WHAT YOU HAVE TO DO: Restate all the data word for word, leaving nothing out.

[Stored data]
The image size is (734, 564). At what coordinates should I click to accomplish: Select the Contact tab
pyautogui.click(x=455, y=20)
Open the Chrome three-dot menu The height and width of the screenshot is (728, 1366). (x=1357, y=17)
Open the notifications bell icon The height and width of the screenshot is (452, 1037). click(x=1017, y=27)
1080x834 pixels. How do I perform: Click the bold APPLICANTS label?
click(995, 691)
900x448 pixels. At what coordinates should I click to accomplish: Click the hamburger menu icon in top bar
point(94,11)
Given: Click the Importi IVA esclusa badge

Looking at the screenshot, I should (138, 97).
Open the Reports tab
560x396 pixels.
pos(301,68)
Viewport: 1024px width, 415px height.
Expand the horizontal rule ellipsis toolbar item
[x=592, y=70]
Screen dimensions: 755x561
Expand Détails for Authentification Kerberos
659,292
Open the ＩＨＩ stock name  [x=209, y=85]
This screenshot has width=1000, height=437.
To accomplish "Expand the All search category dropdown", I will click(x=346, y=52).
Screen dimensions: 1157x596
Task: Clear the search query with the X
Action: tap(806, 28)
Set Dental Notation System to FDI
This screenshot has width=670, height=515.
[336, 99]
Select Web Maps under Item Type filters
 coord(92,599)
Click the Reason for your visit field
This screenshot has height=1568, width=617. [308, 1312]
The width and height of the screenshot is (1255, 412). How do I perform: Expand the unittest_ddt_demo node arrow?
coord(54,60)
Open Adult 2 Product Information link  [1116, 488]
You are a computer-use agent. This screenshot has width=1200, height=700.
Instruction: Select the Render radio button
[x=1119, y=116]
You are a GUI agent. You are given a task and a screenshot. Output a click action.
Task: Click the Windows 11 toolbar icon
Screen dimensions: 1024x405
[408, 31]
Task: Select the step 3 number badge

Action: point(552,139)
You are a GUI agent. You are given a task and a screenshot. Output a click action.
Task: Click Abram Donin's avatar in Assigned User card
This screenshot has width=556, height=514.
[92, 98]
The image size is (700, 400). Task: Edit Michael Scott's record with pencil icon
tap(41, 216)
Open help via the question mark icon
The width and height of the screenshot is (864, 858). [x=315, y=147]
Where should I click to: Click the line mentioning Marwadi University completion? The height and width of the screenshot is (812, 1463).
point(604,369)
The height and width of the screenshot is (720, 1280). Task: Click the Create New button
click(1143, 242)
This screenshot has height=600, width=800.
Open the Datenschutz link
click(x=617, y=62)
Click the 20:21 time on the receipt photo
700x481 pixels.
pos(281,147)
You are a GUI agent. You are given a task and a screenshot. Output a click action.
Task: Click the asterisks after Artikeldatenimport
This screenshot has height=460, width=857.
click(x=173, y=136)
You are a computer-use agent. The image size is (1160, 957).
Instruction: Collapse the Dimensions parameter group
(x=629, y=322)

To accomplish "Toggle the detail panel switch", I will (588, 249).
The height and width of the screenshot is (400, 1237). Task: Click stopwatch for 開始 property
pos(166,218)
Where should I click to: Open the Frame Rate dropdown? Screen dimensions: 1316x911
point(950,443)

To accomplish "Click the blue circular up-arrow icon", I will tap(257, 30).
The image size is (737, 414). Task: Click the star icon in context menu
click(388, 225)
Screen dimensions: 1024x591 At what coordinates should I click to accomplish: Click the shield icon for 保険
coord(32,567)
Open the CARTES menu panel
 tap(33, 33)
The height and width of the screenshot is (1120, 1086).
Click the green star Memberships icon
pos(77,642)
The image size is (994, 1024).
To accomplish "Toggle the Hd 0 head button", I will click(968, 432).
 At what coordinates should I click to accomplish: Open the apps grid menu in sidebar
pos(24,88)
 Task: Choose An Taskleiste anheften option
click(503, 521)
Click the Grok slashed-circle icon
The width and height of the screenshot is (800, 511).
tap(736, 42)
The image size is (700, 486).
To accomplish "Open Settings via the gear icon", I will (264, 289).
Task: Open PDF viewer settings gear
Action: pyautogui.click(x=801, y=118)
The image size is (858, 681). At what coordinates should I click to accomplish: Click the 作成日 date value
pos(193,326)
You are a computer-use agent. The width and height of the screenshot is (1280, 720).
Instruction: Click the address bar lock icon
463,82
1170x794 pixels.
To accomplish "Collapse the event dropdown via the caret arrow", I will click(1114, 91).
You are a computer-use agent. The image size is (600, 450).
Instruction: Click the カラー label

TASK ANSWER:
The image size is (734, 564). At what coordinates should I click to accomplish: Select the Contact tab
pyautogui.click(x=455, y=20)
Open the Chrome three-dot menu The height and width of the screenshot is (728, 1366). (x=1357, y=17)
Open the notifications bell icon The height and width of the screenshot is (452, 1037). click(x=1017, y=27)
1080x834 pixels. How do I perform: Click the bold APPLICANTS label?
click(995, 691)
900x448 pixels. At what coordinates should I click to accomplish: Click the hamburger menu icon in top bar
point(94,11)
Given: Click the Importi IVA esclusa badge

Looking at the screenshot, I should (138, 97).
Open the Reports tab
560x396 pixels.
pos(301,68)
Viewport: 1024px width, 415px height.
Expand the horizontal rule ellipsis toolbar item
[x=592, y=70]
Screen dimensions: 755x561
Expand Détails for Authentification Kerberos
659,292
Open the ＩＨＩ stock name  [x=209, y=85]
This screenshot has width=1000, height=437.
To accomplish "Expand the All search category dropdown", I will click(x=346, y=52).
Screen dimensions: 1157x596
Task: Clear the search query with the X
Action: tap(806, 28)
Set Dental Notation System to FDI
This screenshot has width=670, height=515.
[336, 99]
Select Web Maps under Item Type filters
 coord(92,599)
Click the Reason for your visit field
This screenshot has height=1568, width=617. [308, 1312]
The width and height of the screenshot is (1255, 412). How do I perform: Expand the unittest_ddt_demo node arrow?
coord(54,60)
Open Adult 2 Product Information link  [1116, 488]
You are a computer-use agent. This screenshot has width=1200, height=700.
Instruction: Select the Render radio button
[x=1119, y=116]
You are a GUI agent. You are given a task and a screenshot. Output a click action.
Task: Click the Windows 11 toolbar icon
Screen dimensions: 1024x405
[408, 31]
Task: Select the step 3 number badge

Action: point(552,139)
You are a GUI agent. You are given a task and a screenshot. Output a click action.
Task: Click Abram Donin's avatar in Assigned User card
This screenshot has width=556, height=514.
[92, 98]
The image size is (700, 400). Task: Edit Michael Scott's record with pencil icon
tap(41, 216)
Open help via the question mark icon
The width and height of the screenshot is (864, 858). [x=315, y=147]
Where should I click to: Click the line mentioning Marwadi University completion? The height and width of the screenshot is (812, 1463).
point(604,369)
The height and width of the screenshot is (720, 1280). Task: Click the Create New button
click(1143, 242)
This screenshot has height=600, width=800.
Open the Datenschutz link
click(x=617, y=62)
Click the 20:21 time on the receipt photo
700x481 pixels.
pos(281,147)
You are a GUI agent. You are given a task and a screenshot. Output a click action.
Task: Click the asterisks after Artikeldatenimport
This screenshot has height=460, width=857.
click(x=173, y=136)
You are a computer-use agent. The image size is (1160, 957).
Instruction: Collapse the Dimensions parameter group
(x=629, y=322)

To accomplish "Toggle the detail panel switch", I will (588, 249).
The height and width of the screenshot is (400, 1237). Task: Click stopwatch for 開始 property
pos(166,218)
Where should I click to: Open the Frame Rate dropdown? Screen dimensions: 1316x911
point(950,443)

To accomplish "Click the blue circular up-arrow icon", I will tap(257, 30).
The image size is (737, 414). Task: Click the star icon in context menu
click(388, 225)
Screen dimensions: 1024x591 At what coordinates should I click to accomplish: Click the shield icon for 保険
coord(32,567)
Open the CARTES menu panel
 tap(33, 33)
The height and width of the screenshot is (1120, 1086).
Click the green star Memberships icon
pos(77,642)
The image size is (994, 1024).
To accomplish "Toggle the Hd 0 head button", I will click(968, 432).
 At what coordinates should I click to accomplish: Open the apps grid menu in sidebar
pos(24,88)
 Task: Choose An Taskleiste anheften option
click(503, 521)
Click the Grok slashed-circle icon
The width and height of the screenshot is (800, 511).
tap(736, 42)
The image size is (700, 486).
To accomplish "Open Settings via the gear icon", I will (264, 289).
Task: Open PDF viewer settings gear
Action: pyautogui.click(x=801, y=118)
The image size is (858, 681). At what coordinates should I click to accomplish: Click the 作成日 date value
pos(193,326)
You are a computer-use agent. The width and height of the screenshot is (1280, 720).
Instruction: Click the address bar lock icon
463,82
1170x794 pixels.
To accomplish "Collapse the event dropdown via the caret arrow", I will click(1114, 91).
You are a computer-use agent. The image size is (600, 450).
Instruction: Click the カラー label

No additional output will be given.